Im having some dificulty to see from the my graph at what points will the solution become multivalued. From the graph it seems that it does when $t=0$ and $x=1$ because if you see at the graph the line with $r=0.9999$ will cross the vertical $x=1$. How can we find the weak solution of this pde?

Answer 1

Indeed, the characteristic curves $x = \phi(x_0) t + x_0$ along which $u = \phi(x_0)$ is constant are shown below:

Until characteristics intersect, the solution of the PDE is given by the method of characteristics, i.e. by solving $u = \phi(x-ut)$ numerically (I don't know any closed form expression). The breaking time $t_b$ where the solution becomes multi-valued can be computed as described in this post: $$ t_b = \frac{-1}{\inf \phi'} = \frac{1}{\pi} \approx 0.32 . $$ The speed of shock $\dot x_s$ satisfies the Rankine-Hugoniot condition $$ \dot x_s = \frac{1}{2}\big(\tilde u(x_s,t) + 0\big), \qquad x_s(1/\pi) = 1 $$ where $\tilde u(x_s,t)$ solves $\tilde u = \phi(x_s-\tilde ut)$. Hence, it is not easy to compute the shock trajectory $x_s(t)$ analytically in the present case. However, it is possible to derive some analytical expressions if the sinusoidal bump is replaced by a polynomial bump, e.g. the parabola $x\mapsto 4x(1-x)$ or the triangular function $x\mapsto 1-|2x-1|$ displayed below

Answer 2

This is more a comment than an answer, but not possible to edit with the figure in the comments section.
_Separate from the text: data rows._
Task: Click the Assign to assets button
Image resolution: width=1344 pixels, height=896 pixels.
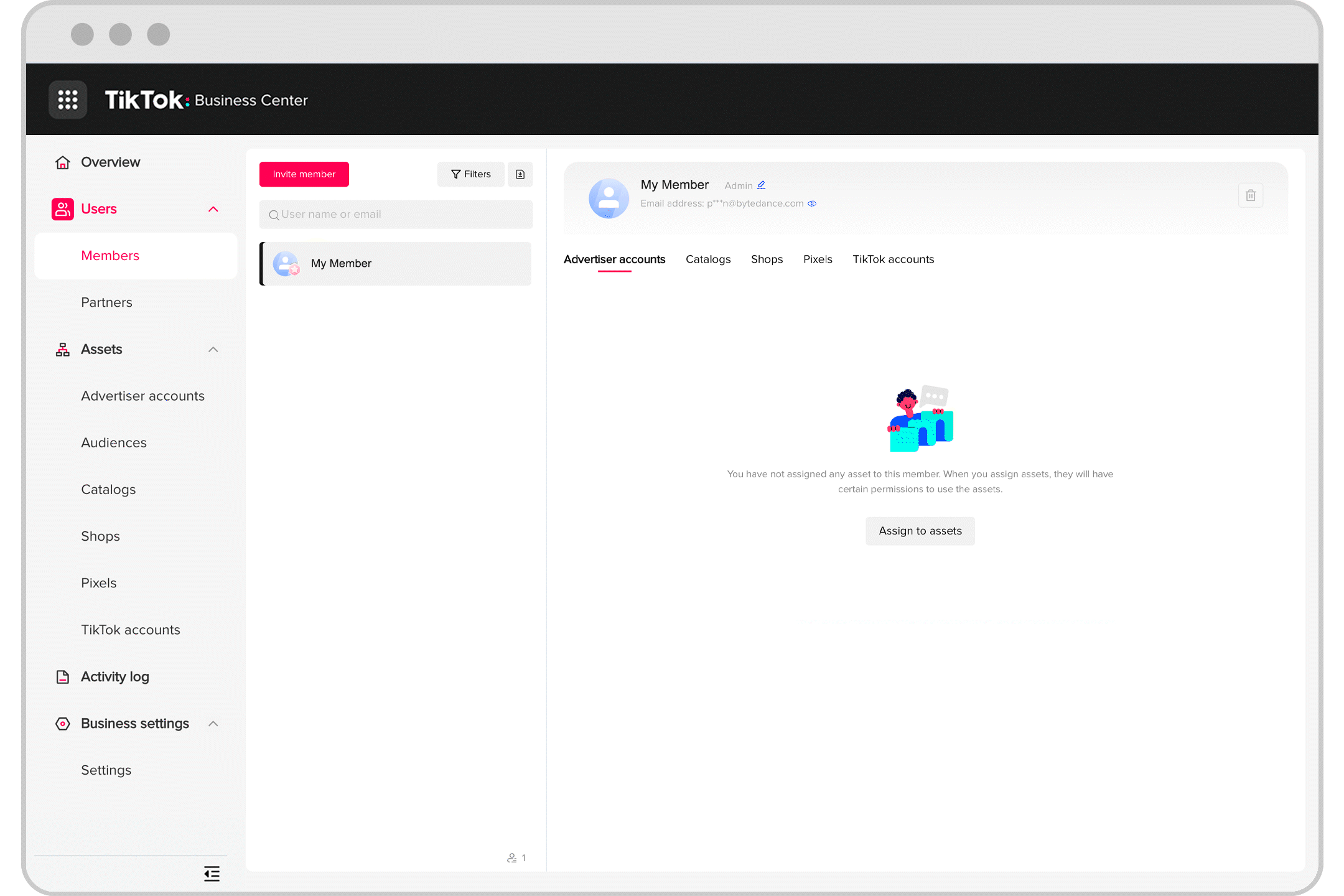Action: pyautogui.click(x=920, y=531)
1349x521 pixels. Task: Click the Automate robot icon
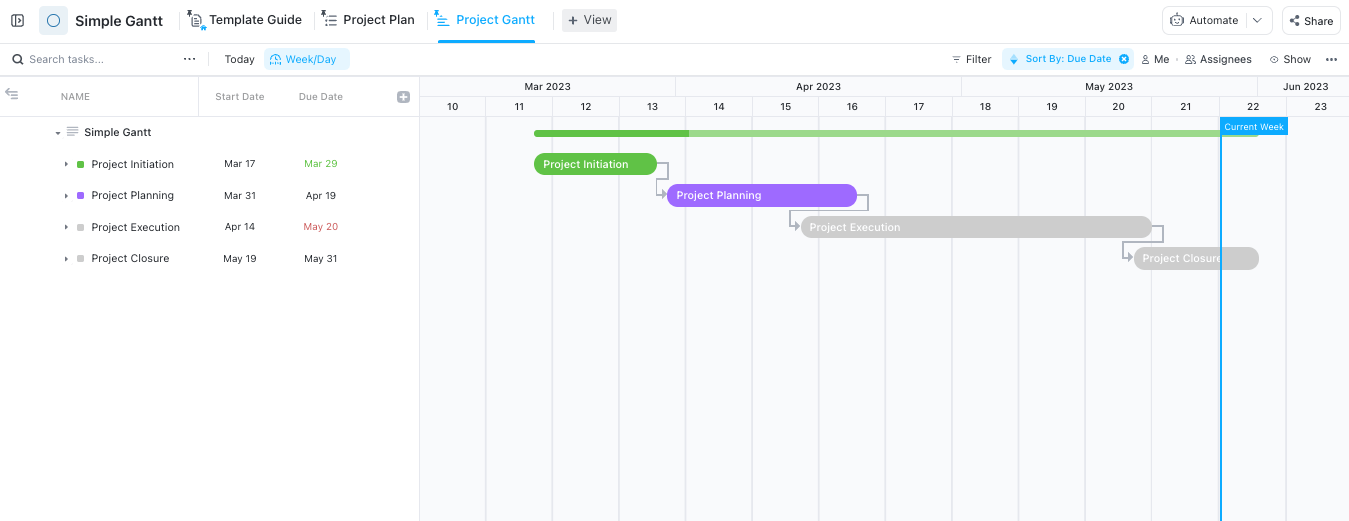tap(1177, 20)

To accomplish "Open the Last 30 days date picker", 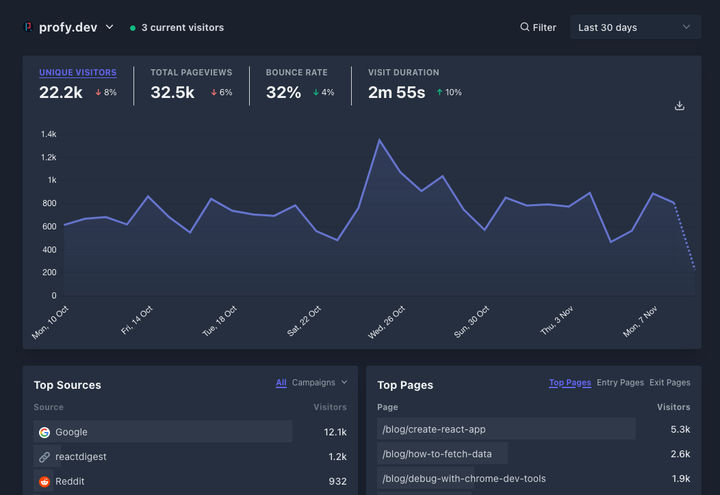I will click(635, 28).
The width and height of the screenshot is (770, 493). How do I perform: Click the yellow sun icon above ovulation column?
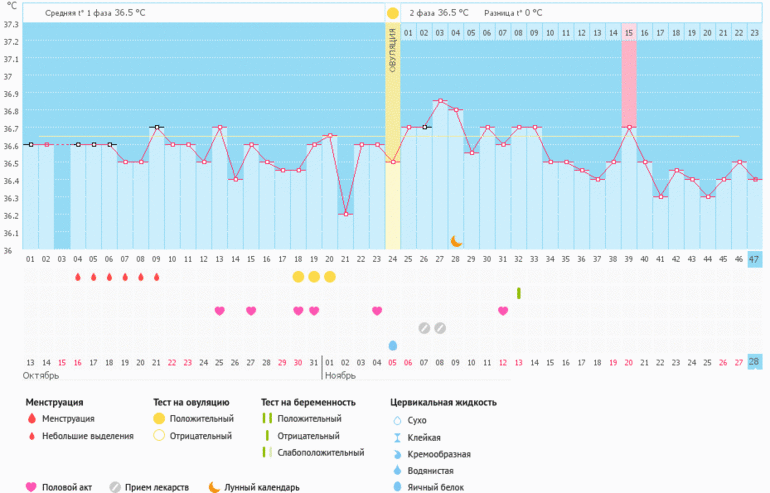pos(392,13)

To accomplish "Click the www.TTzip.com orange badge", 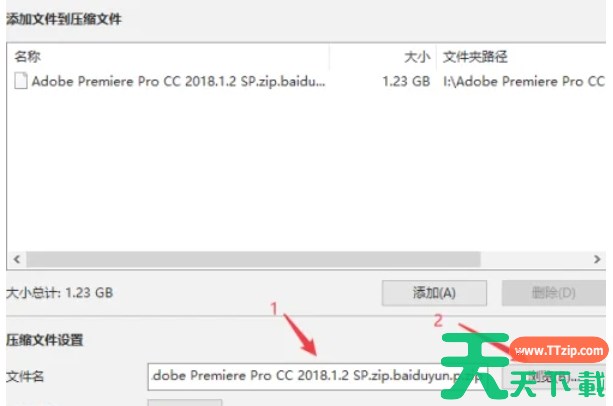I will [559, 350].
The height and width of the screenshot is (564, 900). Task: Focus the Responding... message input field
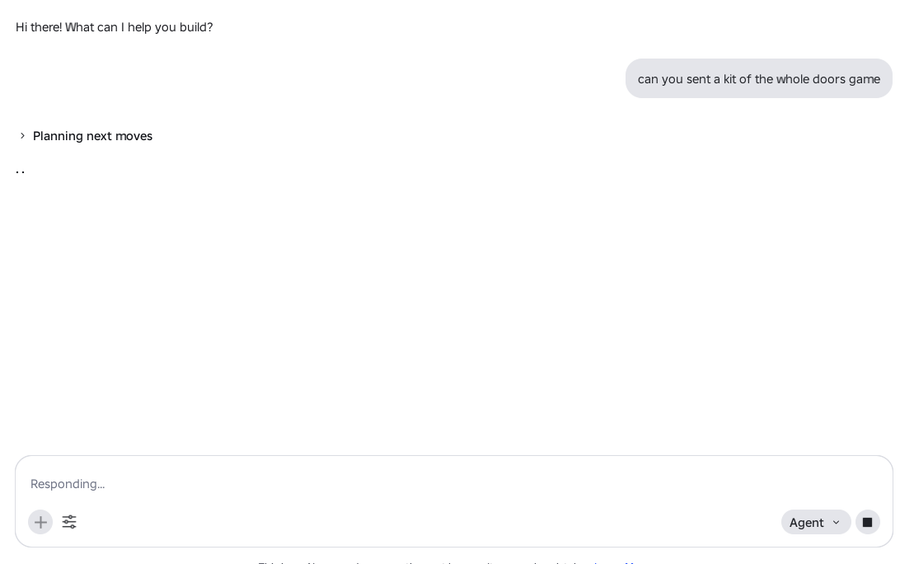(453, 484)
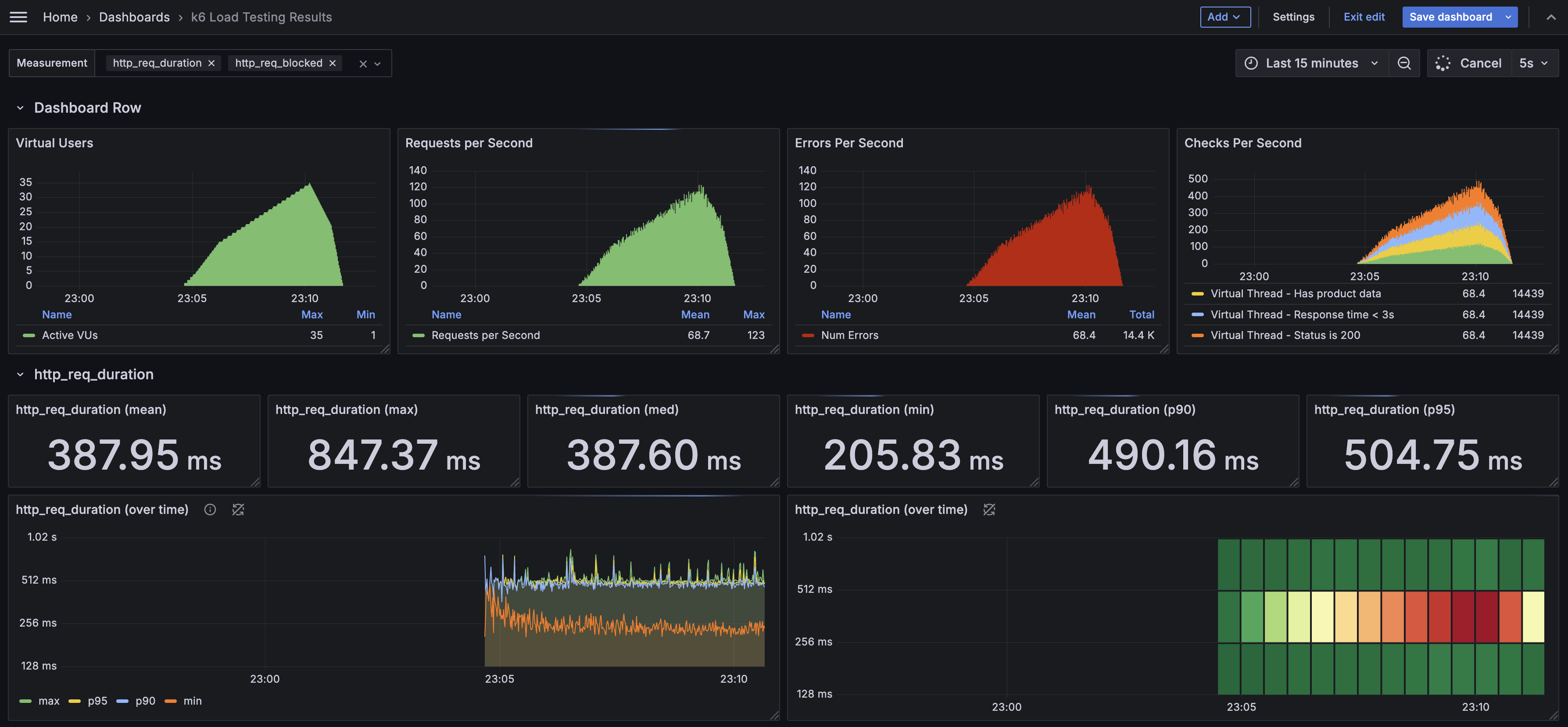
Task: Open the hamburger navigation menu
Action: pyautogui.click(x=18, y=17)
It is easier to see when the solution $u(x,t)$ becomes multivalued on the graph $u(x)$ at various $t$ than on the graph $x(t)$ at various $u$ :

Of course, the solution is on the form of implicit equation : $$u=\sin\left(\pi(x-t\,u) \right)$$ It is very easy to plot the above curves, without having $u(x,t)$ explicitly. The trick is explained in : plot solution that becomes multivalued

Plot the two branches : $\quad x(u)=\frac{1}{\pi}\sin^{-1}(u)+t\,u\quad$ and $\quad x(u)=\frac{1}{\pi}(\pi-\sin^{-1}(u))+t\,u$ .